がん50話
28 乳がん治療の最前線
元村和由
乳がんの場合、腋(わき)のリンパ節にがん細胞がとぶ(転移する)こと=図=があるため乳房の手術に続き、腋の下のリンパ節をすべて切除する「腋窩(えきか)リンパ節郭清(かくせい)」を行います。この手術の後、多くの患者さんに腕のむくみ、しびれ、痛みなどの合併症が生じます。もともとリンパ節に転移のない乳がん患者さんは全体の6割を占め、このような患者さんに腋窩リンパ節郭清は不必要です。 最近、腋窩リンパ節郭清に替わる画期的な手術法が考案されました。乳がん細胞が最初に流れ込む特別なリンパ節である「センチネルリンパ節」が存在し、このリンパ節を摘出するだけで、腋のリンパ節にがん細胞がとんでいるかどうかを正確に診断できることが分かりました。このセンチネルリンパ節だけの摘出で済めば、合併症も防げます。 乳がんのしこりの周りに診断用の薬剤を注射すると、薬剤はリンパの流れに乗ってセンチネルリンパ節に到達します。この薬剤を取り込んだリンパ節を摘出するのが「センチネルリンパ節生検」です。 府立成人病センターでは1997年に日本で初めて、この手術療法を行いました。
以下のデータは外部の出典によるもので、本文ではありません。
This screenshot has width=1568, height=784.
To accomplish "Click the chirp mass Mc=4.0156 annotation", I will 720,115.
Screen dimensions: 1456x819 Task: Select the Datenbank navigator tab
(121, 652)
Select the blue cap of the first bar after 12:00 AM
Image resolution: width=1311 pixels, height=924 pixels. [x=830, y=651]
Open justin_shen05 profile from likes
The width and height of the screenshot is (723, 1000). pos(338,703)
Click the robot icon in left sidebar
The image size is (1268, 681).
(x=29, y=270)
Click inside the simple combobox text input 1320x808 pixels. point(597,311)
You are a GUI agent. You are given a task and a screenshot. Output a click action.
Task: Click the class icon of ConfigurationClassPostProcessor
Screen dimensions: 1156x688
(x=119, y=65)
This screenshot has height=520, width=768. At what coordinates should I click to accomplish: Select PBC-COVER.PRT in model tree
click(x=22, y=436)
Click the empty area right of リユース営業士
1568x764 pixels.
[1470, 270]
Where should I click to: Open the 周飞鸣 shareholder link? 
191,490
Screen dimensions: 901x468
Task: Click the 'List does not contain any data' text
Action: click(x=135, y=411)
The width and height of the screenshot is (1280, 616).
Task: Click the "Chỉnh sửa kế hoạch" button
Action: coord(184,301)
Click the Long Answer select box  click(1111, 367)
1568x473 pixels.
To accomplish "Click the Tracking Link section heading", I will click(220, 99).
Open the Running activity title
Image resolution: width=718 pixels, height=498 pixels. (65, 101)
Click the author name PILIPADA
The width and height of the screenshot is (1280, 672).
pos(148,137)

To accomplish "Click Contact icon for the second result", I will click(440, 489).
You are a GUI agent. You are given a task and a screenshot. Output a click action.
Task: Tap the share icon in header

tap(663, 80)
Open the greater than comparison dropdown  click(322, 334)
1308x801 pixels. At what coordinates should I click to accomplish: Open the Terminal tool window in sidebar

これを受ける患者さんの多くは、乳房のしこりに対しても、乳房を残す手術が行われますので、手術によって受ける身体の損傷は最小限のものとなり、手術後も手術前とほとんど変わらない生活が送れるようになります。 センチネルリンパ節生検は転移診断をより正確にするのみならず、患者さんのQOL(生活の質)を向上させることができ、今後、わが国において乳がんの標準的な治療法になるものと考えられます。